Hermione s'assit sur le sol, le dos contre un mur près d'elle, en s'essuyant la bouche.

- Je sais que c'est une dure soirée pour toi, chuchota Alfred dans l'oreille de la jeune fille en se baissant près d'elle.
Hermione ne répondit pas.
- Hermione, je... C'est difficile à dire... Je tiens à toi tu sais, je ne veux pas que tu ailles mal, mais écoute... Mon ami veut te voir en particulier pour te parler... Tu veux bien aller discuter avec lui pour moi ? demanda poliment Alfred.

Hermione se leva d'un coup sec, quoique avec un peu de mal.

- Jamais ! cria t-elle en pleurs.
- Hermione, fais ça pour moi ! Je double ton salaire si tu veux ! Écoute... Je te laisse même quelques jours de vacances, ok ? Bella, ce dernier service... s'il te plait, lança Alfred en prenant appui sur ses genoux avec ses mains. J'ai besoin d'argent... Et le père de mon ami est très haut placé... Je ne veux pas que le bar ferme... Pense à tous ces jeunes gens que je garde sous mon aile... Imagine s'ils se retrouvaient à la rue car tu as refusé d'accorder dix minutes de ton temps à ce garçon... chuchota Alfred en mettant des arguments en avant.
- Il n'en est pas question ! répondit Hermione.

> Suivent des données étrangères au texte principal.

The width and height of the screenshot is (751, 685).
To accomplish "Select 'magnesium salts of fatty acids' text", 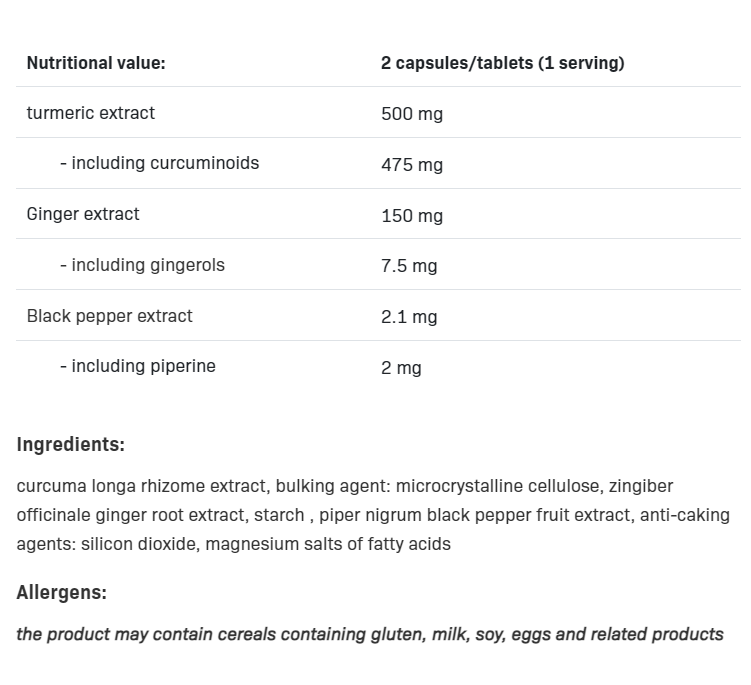I will pos(328,544).
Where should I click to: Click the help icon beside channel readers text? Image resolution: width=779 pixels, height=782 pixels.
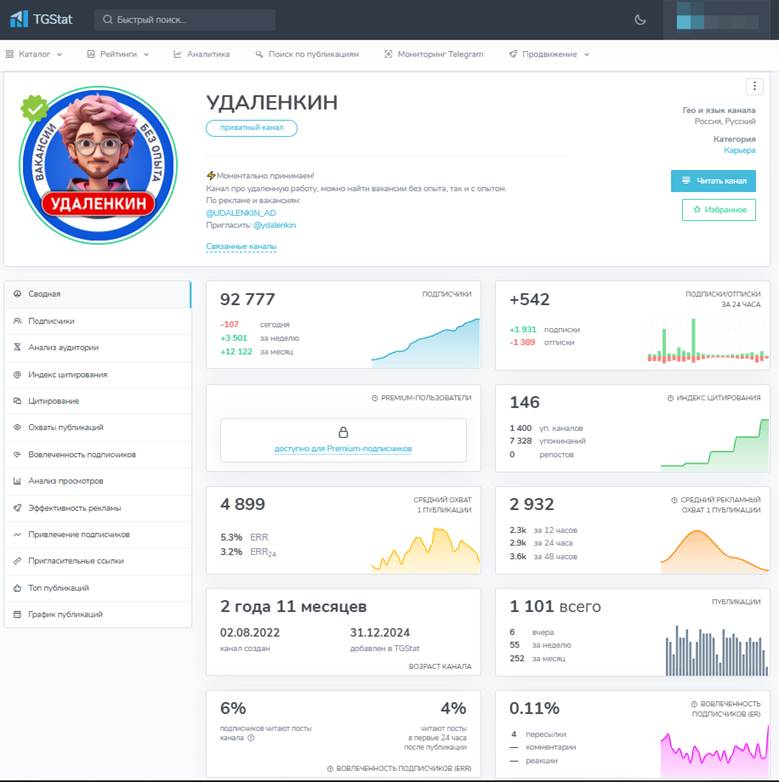point(251,738)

Alfred attrapa Hermione par la nuque et la souleva près de lui.

- Tu vas y aller, c'est clair ? lui lança-t-il en la tirant vers lui.

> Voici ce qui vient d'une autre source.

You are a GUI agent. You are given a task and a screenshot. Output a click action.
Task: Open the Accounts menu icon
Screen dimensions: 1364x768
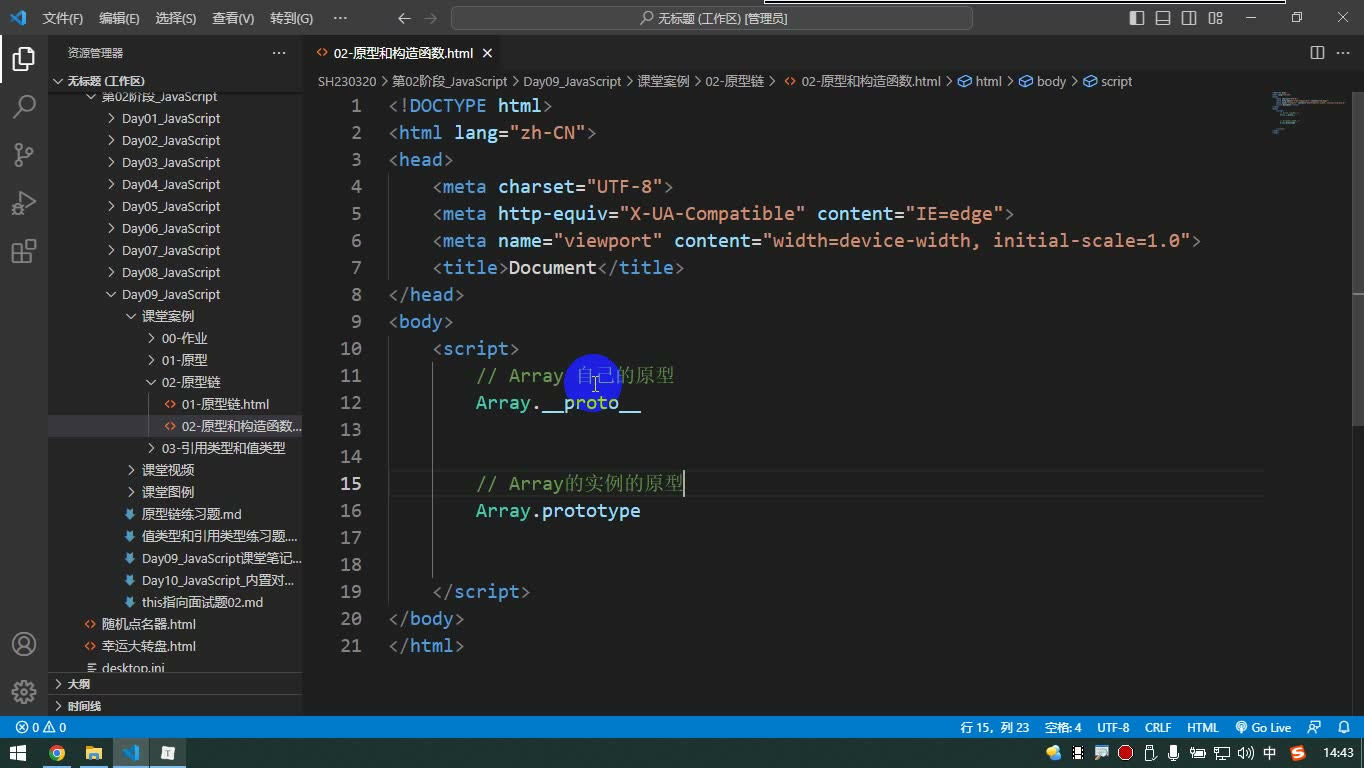(24, 644)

Il relâcha Hermione, qui s'écroula au sol.

- Et si tu ne le fais pas, fais attention à toi ! Je pourrais m'en prendre à ce qu'il reste de tes proches par exemple...

Alfred partit ranger la salle à coup de baguette magique. Toutes les tables et les chaises se remirent en place d'un coup sec. Hermione, complètement déboussolée, se releva avec difficulté et commença à se diriger en pleurant vers l'escalier qui menait au sous-sol du pub, là où la jeune femme n'était jamais descendue. Elle savait juste qu'une pièce était aménagée pour accueillir les gens importants aux yeux du patron. Drago y attendait Hermione. Mais pourquoi ? Que voulait-il donc lui dire ? Qu'attendait-il d'elle ?
Hermione longea le mur gris des escaliers, tout en tenant la vieille rampe en bois. Les murs étaient d'un gris pâle, certains bouts de plâtre étaient tombés. Peu à peu, elle ressentait une douleur dans le bas du ventre. Elle s'assit sur la dernière marche pour reprendre ses esprits et mit la tête entre ses genoux.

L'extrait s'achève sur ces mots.